Brief: For each line below that includes the string "Metabase", show the whole line.

Items listed in a dataset:
━━━━━━━━━━━━━━━━━━━━
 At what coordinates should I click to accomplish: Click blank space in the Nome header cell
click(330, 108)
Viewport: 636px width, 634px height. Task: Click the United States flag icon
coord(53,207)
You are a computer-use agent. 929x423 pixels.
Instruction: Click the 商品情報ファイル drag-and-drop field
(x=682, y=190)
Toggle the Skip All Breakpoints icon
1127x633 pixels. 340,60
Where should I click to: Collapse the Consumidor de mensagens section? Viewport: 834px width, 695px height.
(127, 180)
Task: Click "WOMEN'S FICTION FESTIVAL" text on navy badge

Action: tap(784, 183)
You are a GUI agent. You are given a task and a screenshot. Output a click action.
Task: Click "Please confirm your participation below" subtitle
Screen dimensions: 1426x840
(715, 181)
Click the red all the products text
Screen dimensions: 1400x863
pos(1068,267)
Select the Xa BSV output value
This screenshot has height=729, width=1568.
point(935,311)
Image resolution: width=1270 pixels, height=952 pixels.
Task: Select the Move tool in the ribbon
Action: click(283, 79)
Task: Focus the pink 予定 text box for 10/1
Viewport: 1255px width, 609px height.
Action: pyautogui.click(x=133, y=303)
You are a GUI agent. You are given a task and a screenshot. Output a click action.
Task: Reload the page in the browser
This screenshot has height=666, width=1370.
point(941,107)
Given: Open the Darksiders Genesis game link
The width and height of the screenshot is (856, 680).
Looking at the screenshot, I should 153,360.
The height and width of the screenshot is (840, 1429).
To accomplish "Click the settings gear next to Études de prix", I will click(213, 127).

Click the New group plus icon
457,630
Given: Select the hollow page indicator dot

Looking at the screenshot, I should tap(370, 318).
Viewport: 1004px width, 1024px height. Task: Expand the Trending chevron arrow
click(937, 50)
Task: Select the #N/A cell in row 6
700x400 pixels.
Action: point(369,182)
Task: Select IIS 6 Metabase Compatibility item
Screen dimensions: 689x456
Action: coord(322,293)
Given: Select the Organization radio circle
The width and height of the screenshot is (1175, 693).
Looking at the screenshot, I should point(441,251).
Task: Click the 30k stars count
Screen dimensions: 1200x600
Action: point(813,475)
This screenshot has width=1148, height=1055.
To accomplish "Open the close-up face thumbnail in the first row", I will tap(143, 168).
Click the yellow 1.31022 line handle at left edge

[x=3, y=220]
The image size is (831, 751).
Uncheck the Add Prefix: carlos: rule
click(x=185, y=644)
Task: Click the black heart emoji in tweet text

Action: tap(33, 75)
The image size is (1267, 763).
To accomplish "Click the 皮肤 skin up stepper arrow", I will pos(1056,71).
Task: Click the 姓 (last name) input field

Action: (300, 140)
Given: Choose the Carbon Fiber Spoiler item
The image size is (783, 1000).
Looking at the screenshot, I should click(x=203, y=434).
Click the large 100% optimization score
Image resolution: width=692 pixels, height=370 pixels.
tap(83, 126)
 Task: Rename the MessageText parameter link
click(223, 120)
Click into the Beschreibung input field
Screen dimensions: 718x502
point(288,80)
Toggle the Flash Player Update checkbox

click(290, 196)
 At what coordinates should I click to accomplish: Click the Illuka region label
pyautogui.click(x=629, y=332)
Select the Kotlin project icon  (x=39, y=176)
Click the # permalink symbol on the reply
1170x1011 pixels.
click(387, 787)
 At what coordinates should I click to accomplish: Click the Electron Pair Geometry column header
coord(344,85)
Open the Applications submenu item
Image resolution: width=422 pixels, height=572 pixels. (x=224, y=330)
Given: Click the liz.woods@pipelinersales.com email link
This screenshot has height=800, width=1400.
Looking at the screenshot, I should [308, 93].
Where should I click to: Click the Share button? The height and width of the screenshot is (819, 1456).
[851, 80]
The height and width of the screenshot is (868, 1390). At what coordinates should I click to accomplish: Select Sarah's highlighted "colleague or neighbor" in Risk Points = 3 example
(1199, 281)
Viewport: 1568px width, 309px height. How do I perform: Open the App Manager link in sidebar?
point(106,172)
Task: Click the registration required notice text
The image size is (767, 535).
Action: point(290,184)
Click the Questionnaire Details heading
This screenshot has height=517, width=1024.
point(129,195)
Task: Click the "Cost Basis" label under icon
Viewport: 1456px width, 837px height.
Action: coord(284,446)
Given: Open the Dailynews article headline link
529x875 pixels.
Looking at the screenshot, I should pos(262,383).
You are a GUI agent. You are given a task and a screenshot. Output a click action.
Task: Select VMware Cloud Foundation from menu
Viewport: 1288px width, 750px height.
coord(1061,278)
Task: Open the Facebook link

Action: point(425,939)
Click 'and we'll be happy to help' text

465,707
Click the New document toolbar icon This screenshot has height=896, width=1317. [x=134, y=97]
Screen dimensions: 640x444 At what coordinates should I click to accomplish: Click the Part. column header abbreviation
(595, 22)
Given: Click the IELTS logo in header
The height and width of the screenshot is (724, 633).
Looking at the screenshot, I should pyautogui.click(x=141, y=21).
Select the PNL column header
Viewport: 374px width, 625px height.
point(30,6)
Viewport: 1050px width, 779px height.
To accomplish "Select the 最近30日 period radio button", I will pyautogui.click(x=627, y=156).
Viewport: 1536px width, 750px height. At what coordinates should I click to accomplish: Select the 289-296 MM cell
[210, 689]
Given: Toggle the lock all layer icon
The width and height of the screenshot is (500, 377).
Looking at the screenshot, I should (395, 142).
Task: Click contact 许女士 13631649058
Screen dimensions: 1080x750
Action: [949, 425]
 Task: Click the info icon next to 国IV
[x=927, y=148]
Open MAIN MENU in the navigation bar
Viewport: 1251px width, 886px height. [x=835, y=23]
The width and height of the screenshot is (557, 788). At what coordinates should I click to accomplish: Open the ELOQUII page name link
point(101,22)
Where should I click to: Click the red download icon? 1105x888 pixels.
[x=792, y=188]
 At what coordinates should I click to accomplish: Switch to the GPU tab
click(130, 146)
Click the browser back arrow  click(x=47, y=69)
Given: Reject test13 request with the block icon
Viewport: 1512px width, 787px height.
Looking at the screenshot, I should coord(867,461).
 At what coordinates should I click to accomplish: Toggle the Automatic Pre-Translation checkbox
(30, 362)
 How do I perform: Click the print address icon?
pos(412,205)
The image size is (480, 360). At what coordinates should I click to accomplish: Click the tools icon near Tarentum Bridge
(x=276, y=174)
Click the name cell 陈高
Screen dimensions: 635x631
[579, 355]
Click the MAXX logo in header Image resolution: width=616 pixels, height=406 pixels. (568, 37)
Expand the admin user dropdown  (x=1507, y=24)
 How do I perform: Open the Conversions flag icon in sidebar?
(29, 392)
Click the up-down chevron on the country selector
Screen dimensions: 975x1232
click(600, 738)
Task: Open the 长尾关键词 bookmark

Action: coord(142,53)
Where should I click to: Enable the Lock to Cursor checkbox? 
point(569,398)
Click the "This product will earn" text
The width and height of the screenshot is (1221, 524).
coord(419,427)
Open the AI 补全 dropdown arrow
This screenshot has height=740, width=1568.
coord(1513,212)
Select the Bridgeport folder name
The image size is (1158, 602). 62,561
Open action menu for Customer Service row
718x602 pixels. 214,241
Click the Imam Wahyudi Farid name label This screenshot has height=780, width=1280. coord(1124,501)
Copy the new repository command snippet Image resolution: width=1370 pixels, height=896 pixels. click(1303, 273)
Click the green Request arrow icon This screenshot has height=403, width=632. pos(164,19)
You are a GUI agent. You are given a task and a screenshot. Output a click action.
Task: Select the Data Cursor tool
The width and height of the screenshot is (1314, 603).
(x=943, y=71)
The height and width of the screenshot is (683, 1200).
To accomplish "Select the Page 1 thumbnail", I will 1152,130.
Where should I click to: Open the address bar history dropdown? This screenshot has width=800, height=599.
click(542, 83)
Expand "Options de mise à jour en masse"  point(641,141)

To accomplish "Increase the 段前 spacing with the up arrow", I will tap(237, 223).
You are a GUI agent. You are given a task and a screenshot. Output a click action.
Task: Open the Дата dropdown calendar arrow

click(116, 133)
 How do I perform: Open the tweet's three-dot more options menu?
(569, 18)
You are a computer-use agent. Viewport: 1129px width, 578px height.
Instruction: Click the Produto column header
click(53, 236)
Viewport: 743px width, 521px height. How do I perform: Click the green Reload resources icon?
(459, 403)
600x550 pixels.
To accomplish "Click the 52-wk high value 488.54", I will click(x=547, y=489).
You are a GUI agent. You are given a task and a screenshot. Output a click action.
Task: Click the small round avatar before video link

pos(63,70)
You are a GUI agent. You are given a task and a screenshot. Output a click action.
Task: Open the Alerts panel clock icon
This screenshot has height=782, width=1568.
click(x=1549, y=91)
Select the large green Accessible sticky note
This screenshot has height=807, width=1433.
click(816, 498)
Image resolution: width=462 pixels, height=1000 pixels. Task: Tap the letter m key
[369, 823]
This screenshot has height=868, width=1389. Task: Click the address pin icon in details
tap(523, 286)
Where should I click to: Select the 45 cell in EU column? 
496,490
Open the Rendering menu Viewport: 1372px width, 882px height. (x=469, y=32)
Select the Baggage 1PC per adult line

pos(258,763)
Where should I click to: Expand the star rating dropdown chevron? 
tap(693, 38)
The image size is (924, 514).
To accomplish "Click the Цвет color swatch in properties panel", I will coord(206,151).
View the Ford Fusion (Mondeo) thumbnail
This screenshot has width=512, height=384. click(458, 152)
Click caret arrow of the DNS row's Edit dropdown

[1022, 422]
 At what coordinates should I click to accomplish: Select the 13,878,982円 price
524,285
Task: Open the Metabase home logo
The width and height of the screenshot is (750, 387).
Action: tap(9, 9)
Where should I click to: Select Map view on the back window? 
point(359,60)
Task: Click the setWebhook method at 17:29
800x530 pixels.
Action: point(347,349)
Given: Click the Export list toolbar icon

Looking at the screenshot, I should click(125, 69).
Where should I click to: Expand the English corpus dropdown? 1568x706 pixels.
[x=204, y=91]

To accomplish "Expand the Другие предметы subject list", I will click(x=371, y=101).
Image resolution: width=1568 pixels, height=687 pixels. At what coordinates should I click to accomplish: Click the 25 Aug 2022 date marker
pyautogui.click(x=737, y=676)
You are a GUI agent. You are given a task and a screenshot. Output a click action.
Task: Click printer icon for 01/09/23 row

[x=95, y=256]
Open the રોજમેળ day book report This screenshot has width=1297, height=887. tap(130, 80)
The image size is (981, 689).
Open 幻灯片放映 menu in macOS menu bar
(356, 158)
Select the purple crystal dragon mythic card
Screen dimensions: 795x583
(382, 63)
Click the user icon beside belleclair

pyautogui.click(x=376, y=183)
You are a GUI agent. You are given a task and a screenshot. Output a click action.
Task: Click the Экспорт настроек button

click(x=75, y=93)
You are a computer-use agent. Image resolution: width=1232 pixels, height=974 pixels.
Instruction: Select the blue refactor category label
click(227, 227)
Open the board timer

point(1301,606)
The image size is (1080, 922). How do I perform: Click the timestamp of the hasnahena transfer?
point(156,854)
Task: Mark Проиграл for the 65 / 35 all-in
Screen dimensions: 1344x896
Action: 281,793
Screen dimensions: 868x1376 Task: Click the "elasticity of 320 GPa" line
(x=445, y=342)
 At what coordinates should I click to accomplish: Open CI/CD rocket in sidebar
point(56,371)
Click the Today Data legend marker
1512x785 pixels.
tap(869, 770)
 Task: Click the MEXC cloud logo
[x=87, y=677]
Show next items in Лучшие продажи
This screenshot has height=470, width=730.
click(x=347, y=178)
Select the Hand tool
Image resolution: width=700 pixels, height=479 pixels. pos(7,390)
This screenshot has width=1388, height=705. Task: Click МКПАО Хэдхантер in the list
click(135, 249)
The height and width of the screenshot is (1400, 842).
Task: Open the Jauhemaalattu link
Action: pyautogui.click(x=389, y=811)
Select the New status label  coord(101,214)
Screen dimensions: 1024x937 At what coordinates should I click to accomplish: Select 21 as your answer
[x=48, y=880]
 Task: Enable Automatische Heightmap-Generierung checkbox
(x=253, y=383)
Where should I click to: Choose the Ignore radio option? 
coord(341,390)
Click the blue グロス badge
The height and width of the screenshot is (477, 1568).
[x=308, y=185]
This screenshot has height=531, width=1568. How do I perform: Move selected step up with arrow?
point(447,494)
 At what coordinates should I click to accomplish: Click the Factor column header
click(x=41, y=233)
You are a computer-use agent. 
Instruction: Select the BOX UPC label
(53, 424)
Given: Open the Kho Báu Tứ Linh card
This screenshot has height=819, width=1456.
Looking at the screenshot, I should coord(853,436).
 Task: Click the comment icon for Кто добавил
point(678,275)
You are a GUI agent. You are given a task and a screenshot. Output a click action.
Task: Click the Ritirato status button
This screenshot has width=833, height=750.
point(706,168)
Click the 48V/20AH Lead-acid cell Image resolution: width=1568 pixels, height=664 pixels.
━━━━━━━━━━━━━━━━━━━━
Result for this exercise:
Task: Select IIS 6 Metabase Compatibility item
Task: Open the Metabase home logo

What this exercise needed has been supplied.